- [DESCRIPTION OF THE TASK]: Please state how many lines in the records below contain the word "computer", giving only the number.

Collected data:
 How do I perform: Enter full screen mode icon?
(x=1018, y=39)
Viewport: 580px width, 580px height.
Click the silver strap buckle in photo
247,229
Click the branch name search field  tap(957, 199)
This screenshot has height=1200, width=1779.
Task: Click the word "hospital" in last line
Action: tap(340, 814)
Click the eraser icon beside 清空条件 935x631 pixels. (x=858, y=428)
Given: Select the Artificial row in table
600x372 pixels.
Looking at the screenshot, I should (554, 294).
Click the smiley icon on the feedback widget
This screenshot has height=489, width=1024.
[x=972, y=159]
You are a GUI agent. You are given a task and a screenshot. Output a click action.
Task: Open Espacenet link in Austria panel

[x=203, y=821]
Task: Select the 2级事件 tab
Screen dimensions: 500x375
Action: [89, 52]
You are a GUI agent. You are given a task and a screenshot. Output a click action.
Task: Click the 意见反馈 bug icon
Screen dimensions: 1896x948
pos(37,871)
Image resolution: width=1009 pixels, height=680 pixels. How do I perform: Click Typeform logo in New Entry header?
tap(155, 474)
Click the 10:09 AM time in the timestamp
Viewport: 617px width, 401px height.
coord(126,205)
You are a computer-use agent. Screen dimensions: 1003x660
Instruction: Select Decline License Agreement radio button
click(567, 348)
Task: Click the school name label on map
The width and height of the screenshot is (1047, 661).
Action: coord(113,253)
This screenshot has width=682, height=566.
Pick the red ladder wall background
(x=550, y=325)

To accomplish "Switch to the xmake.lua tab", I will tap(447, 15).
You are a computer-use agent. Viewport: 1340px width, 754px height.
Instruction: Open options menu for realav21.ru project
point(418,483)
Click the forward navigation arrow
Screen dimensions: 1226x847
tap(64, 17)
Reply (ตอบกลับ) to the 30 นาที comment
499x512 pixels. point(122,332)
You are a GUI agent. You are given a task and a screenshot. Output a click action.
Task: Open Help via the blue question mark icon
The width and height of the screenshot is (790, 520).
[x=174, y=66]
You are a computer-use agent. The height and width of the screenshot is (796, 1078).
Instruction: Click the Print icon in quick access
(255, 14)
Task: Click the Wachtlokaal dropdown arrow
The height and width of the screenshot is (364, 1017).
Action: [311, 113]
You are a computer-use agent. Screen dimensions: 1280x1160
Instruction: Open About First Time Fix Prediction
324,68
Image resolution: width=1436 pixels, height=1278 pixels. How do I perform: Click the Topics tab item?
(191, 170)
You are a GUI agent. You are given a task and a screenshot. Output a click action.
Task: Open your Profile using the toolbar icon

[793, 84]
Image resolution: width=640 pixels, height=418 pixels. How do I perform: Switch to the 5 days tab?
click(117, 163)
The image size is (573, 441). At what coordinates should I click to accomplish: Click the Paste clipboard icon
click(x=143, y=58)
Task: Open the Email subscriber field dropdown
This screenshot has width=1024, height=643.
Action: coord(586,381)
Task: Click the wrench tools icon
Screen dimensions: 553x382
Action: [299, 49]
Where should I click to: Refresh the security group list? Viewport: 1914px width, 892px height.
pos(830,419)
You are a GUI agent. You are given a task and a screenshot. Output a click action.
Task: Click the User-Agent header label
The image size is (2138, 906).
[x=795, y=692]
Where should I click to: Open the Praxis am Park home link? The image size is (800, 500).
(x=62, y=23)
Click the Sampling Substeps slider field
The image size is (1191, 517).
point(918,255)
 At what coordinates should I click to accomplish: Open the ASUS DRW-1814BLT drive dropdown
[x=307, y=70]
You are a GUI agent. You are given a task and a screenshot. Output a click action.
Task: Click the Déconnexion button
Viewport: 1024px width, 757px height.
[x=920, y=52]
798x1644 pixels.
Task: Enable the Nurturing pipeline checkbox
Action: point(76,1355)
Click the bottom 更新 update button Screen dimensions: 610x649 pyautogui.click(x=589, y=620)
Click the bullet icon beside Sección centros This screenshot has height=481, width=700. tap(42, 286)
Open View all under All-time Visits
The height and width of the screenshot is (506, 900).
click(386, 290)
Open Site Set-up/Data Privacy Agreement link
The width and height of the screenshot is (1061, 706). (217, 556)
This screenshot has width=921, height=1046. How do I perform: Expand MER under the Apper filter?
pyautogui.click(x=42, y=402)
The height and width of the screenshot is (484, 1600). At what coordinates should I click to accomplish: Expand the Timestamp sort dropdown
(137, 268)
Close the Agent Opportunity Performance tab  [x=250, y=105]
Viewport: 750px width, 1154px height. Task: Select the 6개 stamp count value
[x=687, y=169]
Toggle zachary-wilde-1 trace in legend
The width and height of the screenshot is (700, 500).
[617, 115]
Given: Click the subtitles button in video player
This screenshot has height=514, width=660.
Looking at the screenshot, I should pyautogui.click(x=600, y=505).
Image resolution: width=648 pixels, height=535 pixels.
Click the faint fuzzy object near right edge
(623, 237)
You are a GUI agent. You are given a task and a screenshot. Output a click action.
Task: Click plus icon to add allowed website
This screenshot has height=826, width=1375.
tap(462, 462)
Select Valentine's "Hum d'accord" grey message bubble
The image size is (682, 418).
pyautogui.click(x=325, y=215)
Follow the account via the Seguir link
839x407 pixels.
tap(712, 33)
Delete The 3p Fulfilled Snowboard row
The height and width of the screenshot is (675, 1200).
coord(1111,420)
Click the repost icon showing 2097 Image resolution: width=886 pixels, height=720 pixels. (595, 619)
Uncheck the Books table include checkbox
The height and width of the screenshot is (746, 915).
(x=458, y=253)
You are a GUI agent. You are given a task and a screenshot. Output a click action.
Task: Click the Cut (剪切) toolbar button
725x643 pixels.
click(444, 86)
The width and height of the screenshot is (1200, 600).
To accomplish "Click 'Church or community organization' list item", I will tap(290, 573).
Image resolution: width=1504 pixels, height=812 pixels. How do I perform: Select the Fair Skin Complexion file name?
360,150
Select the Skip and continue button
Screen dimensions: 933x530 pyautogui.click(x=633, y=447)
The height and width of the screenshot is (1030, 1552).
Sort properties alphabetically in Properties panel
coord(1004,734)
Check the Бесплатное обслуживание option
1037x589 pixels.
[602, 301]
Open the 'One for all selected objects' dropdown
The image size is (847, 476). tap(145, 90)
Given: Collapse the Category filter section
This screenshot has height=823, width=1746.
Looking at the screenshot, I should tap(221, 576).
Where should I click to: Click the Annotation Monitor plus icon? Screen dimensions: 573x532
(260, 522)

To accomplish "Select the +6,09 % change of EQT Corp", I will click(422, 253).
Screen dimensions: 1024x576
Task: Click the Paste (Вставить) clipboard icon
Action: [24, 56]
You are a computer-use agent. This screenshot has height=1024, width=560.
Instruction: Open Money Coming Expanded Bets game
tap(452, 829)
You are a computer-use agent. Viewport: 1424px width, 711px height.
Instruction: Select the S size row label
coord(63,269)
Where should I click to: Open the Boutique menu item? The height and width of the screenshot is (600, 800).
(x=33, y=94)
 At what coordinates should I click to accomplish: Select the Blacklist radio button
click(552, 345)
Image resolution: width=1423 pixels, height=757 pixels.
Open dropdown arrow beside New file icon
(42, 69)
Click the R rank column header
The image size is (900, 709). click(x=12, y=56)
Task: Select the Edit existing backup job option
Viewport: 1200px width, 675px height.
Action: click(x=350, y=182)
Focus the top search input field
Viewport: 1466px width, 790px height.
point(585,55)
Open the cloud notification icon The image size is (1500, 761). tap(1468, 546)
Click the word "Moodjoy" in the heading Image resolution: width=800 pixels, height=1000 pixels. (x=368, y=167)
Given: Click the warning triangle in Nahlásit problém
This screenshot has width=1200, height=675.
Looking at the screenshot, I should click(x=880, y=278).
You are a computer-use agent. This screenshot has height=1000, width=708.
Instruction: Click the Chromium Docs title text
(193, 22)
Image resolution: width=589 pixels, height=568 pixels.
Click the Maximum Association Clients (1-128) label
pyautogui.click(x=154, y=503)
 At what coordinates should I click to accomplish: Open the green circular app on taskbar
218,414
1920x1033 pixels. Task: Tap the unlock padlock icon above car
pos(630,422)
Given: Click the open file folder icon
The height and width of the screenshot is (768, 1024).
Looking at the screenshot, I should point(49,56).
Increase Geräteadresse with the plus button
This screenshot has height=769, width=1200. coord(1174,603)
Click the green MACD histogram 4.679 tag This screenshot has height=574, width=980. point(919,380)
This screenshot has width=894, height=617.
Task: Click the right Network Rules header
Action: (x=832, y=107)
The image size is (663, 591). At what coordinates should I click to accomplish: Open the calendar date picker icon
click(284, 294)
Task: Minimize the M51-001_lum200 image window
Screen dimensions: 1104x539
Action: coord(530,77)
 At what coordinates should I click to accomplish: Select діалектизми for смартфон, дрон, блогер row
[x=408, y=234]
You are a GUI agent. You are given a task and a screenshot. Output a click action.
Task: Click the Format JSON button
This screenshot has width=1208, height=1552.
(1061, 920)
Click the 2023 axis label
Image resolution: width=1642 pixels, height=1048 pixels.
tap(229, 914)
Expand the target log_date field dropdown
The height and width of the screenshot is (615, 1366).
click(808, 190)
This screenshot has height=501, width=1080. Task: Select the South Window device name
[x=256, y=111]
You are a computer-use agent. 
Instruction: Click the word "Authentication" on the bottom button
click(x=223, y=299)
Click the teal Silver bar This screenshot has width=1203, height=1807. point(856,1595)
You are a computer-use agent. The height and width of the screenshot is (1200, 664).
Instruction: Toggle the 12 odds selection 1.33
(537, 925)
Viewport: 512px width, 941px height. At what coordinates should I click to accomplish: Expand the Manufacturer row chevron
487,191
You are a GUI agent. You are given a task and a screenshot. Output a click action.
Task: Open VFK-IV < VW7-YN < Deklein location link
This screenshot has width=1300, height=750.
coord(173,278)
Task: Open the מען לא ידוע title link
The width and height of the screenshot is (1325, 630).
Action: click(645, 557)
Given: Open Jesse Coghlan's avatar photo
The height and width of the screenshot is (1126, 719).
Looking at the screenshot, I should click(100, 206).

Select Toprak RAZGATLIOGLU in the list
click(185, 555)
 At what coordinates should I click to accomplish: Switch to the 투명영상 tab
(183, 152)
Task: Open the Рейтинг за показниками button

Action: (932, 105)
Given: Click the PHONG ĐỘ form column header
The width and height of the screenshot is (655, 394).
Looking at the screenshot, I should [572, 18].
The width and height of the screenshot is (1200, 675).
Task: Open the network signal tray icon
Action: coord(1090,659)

- [SOLUTION BELOW]: 9